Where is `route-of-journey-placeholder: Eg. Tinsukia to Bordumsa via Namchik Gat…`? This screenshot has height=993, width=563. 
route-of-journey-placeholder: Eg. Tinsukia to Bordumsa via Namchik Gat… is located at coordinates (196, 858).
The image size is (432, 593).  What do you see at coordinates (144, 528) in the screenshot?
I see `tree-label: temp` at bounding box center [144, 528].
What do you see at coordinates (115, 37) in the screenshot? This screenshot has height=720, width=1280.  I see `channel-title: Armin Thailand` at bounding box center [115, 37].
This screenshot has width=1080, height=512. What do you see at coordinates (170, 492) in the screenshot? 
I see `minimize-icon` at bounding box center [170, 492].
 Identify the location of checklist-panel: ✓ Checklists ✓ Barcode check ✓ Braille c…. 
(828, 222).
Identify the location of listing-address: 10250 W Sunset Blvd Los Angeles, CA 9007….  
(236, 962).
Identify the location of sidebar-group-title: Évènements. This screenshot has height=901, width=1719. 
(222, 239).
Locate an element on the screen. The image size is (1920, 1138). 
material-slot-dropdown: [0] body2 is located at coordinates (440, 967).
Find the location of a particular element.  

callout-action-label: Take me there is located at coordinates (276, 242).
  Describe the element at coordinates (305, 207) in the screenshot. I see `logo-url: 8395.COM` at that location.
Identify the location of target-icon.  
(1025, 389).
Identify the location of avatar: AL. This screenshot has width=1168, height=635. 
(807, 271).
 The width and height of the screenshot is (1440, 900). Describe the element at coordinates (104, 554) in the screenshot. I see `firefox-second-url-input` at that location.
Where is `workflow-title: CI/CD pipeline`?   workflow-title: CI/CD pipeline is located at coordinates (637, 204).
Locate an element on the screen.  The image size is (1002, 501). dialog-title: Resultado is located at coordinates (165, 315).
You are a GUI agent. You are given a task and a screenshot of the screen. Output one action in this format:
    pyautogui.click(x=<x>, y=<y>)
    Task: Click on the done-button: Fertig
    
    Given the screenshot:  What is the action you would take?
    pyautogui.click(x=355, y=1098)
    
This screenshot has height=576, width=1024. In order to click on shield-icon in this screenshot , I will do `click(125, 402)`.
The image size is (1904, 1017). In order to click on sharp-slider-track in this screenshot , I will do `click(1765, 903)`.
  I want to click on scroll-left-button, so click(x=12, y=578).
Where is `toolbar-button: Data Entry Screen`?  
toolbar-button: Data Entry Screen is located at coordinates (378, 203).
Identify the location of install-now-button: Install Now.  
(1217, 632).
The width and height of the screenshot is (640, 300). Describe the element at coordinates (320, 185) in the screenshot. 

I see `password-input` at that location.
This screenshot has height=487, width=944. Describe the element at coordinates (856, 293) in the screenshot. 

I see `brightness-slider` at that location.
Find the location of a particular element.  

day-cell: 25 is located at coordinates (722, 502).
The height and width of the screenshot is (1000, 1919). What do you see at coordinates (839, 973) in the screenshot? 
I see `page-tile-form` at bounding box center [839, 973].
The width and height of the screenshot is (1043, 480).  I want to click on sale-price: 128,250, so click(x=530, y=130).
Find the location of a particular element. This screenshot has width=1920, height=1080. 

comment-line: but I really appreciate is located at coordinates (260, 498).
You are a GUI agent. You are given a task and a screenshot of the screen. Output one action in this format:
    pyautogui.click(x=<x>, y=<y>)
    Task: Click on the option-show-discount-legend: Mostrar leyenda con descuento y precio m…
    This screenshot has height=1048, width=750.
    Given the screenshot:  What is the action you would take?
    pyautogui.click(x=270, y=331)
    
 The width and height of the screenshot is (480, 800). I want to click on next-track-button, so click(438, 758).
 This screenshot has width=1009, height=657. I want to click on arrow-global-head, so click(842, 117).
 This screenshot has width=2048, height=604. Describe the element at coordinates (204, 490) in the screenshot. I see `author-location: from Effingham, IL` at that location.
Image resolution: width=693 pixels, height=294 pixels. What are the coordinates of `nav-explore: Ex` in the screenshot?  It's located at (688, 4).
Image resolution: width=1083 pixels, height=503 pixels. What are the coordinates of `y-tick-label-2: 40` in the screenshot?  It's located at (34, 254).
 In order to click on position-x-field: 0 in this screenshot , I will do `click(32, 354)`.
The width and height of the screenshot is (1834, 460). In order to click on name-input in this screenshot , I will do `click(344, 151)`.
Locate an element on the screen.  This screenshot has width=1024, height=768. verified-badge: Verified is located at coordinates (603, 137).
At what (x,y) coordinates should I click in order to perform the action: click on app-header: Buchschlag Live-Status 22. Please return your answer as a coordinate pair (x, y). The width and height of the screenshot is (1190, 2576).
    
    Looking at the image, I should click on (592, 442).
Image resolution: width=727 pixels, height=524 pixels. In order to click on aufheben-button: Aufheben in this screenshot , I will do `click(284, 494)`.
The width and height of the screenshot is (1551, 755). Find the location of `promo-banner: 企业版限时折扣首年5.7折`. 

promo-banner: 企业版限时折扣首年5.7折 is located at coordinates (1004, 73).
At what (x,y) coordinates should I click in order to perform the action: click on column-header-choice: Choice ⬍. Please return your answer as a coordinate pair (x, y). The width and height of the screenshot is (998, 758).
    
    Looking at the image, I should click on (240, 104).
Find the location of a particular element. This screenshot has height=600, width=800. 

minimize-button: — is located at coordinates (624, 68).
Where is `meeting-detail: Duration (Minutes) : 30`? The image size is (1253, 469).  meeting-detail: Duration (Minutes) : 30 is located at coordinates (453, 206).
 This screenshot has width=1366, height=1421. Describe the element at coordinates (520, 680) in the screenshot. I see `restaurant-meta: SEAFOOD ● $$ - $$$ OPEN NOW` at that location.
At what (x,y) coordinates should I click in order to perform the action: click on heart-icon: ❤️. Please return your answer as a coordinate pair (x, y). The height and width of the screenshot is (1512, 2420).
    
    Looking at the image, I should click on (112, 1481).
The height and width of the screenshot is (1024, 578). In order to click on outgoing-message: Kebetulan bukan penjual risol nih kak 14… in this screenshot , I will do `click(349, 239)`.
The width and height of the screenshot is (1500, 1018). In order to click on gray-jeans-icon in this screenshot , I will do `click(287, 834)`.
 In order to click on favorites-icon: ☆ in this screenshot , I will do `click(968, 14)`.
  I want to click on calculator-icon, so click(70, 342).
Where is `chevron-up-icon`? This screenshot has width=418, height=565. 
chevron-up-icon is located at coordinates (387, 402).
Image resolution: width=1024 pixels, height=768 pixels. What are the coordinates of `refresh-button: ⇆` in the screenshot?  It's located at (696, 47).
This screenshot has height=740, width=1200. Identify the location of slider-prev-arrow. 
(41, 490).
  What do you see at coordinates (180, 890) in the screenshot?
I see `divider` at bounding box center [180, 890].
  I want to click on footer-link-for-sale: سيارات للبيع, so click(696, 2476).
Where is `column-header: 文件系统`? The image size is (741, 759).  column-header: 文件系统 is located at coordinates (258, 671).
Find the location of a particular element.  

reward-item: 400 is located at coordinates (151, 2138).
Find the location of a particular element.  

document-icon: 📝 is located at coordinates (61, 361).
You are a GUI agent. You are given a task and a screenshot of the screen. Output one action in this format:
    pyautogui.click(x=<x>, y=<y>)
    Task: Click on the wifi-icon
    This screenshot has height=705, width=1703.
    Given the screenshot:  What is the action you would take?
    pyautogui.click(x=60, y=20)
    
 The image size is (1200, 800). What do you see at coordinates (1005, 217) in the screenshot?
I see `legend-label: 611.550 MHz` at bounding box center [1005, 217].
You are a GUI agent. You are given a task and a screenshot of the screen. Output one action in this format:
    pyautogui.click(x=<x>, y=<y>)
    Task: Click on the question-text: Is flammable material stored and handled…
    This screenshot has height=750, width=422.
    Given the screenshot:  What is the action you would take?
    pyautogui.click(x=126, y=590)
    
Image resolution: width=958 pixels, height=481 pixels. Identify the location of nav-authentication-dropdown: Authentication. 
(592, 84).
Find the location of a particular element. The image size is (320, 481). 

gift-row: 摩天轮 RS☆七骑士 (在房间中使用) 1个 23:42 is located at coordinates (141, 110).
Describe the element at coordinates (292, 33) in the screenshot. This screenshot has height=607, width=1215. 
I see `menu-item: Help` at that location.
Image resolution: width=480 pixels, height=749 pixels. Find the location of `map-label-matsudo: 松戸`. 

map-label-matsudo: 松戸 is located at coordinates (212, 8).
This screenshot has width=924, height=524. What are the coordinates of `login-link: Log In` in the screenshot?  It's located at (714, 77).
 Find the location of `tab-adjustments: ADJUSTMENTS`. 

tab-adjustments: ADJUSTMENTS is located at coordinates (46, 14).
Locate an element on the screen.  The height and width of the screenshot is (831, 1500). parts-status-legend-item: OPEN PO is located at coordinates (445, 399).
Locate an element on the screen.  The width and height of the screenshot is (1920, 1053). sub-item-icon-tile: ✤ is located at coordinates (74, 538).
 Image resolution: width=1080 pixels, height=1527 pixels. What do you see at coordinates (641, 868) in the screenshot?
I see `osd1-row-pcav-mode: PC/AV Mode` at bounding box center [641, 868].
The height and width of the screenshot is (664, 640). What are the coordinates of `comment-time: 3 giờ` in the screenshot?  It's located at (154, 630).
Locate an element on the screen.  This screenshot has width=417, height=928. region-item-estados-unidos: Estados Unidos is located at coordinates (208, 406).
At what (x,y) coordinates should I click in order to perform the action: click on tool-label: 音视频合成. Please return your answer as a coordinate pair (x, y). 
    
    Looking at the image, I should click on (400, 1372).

+---+

[TASK]
Please copy the entries word for word, beginning with the line containing "This screenshot has width=1080, height=512." and continuing through the line containing "The image size is (1904, 1017).", both of those lines included.

[RESPONSE FOR THIS EXERCISE]
This screenshot has width=1080, height=512. What do you see at coordinates (170, 492) in the screenshot? 
I see `minimize-icon` at bounding box center [170, 492].
 Identify the location of checklist-panel: ✓ Checklists ✓ Barcode check ✓ Braille c…. 
(828, 222).
Identify the location of listing-address: 10250 W Sunset Blvd Los Angeles, CA 9007….  
(236, 962).
Identify the location of sidebar-group-title: Évènements. This screenshot has height=901, width=1719. 
(222, 239).
Locate an element on the screen. The image size is (1920, 1138). 
material-slot-dropdown: [0] body2 is located at coordinates (440, 967).
Find the location of a particular element.  

callout-action-label: Take me there is located at coordinates (276, 242).
  Describe the element at coordinates (305, 207) in the screenshot. I see `logo-url: 8395.COM` at that location.
Identify the location of target-icon.  
(1025, 389).
Identify the location of avatar: AL. This screenshot has width=1168, height=635. 
(807, 271).
 The width and height of the screenshot is (1440, 900). Describe the element at coordinates (104, 554) in the screenshot. I see `firefox-second-url-input` at that location.
Where is `workflow-title: CI/CD pipeline`?   workflow-title: CI/CD pipeline is located at coordinates (637, 204).
Locate an element on the screen.  The image size is (1002, 501). dialog-title: Resultado is located at coordinates (165, 315).
You are a GUI agent. You are given a task and a screenshot of the screen. Output one action in this format:
    pyautogui.click(x=<x>, y=<y>)
    Task: Click on the done-button: Fertig
    
    Given the screenshot:  What is the action you would take?
    pyautogui.click(x=355, y=1098)
    
This screenshot has height=576, width=1024. In order to click on shield-icon in this screenshot , I will do `click(125, 402)`.
The image size is (1904, 1017). In order to click on sharp-slider-track in this screenshot , I will do `click(1765, 903)`.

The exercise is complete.